West Tisbury Barn, 2010

There are places I like to return to and take pictures whenever I’m in the area. A lighthouse here, a tree there. In one place there’s a pasture I like to photograph. They're all places where I find a certain peacem, each one for a different reason.
The barn above is one of those places. It’s in West Tisbury, Massachusetts. Over more than thirty years I’ve photographed this barn in every season and in every possible daylight condition. I've photographed it on film and with digital cameras, in color and in black and white. I've done it with the doors open and the doors closed. I've done it with horses milling in front of it and with no animals in view.
To be honest, there’s nothing special about this barn other than that each time I’m nearby I look over into the field and find myself compelled to photograph it yet again. One of the things that draws me, now that I think about it, is that the lane that approaches it puts you right at the corner of the fence, framing the view and creating a giant V of lines.
The funny thing about this is that the pictures I take of this barn are never very interesting to me because they never seem to capture the feeling that I have when I'm there.  Some of the pictures have  interesting angles and sometimes the sky is more active than others. But when all’s said and done it always gets back to the same barn and the same landscape.

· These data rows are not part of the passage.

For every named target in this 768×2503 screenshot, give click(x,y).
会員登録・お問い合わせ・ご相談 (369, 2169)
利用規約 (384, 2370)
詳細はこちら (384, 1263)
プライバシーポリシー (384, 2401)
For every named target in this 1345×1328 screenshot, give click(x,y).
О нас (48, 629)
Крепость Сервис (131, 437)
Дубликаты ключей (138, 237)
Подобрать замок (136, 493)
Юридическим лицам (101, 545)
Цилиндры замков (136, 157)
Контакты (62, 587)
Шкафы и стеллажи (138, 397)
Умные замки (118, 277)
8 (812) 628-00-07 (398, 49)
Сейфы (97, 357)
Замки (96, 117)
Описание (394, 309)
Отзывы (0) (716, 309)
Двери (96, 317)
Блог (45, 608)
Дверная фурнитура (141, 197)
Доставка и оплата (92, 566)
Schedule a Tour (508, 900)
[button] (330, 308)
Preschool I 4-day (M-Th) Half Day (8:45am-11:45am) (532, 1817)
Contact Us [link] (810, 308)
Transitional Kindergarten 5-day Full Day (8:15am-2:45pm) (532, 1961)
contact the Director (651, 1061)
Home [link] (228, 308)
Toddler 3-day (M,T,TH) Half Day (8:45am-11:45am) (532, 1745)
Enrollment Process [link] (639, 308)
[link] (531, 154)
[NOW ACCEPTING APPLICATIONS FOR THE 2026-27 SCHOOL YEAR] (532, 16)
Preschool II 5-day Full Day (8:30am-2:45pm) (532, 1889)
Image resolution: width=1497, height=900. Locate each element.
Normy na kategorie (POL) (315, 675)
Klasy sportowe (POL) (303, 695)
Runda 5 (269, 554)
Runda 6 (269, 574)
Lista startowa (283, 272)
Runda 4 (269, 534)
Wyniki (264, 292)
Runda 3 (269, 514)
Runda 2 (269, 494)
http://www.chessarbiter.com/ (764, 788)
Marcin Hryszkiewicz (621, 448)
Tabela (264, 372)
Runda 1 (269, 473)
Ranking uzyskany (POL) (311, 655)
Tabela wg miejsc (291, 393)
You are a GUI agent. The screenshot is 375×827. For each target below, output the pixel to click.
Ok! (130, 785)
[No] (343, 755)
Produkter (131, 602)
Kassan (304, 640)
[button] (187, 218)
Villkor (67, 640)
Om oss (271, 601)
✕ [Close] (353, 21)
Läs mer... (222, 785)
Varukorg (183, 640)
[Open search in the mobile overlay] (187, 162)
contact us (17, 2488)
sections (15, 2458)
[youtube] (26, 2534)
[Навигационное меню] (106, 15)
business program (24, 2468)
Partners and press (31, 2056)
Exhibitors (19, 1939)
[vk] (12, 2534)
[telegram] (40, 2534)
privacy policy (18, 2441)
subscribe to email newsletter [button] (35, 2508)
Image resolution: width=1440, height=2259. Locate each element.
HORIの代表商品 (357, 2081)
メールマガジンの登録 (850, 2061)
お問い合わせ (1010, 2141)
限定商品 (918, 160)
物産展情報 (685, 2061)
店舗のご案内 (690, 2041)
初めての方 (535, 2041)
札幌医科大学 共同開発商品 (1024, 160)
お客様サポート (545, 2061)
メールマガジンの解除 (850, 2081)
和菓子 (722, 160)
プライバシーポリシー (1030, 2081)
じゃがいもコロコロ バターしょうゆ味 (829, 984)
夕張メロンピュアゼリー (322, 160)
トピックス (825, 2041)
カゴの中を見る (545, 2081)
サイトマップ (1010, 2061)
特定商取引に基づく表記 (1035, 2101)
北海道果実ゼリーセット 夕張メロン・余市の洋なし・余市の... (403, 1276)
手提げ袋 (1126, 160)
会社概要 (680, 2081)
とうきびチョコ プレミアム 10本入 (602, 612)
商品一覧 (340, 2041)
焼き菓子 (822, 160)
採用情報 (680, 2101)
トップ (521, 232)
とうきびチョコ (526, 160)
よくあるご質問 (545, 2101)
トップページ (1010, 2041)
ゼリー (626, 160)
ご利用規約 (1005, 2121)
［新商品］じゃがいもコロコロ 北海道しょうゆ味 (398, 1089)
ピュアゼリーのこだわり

That the barn and the landscape have remained pretty much unspoiled over thirty years is no small feat on an island that has become only more developed over that time. I live in a city where it seems no empty lot remains undeveloped. So maybe it’s their very permanence that makes this view so special to me. Maybe that’s the story I have to figure out how to tell about this place.
Until then, I guess I’ll just keep taking mindless pictures of it with the hope that one day something interesting might walk into view.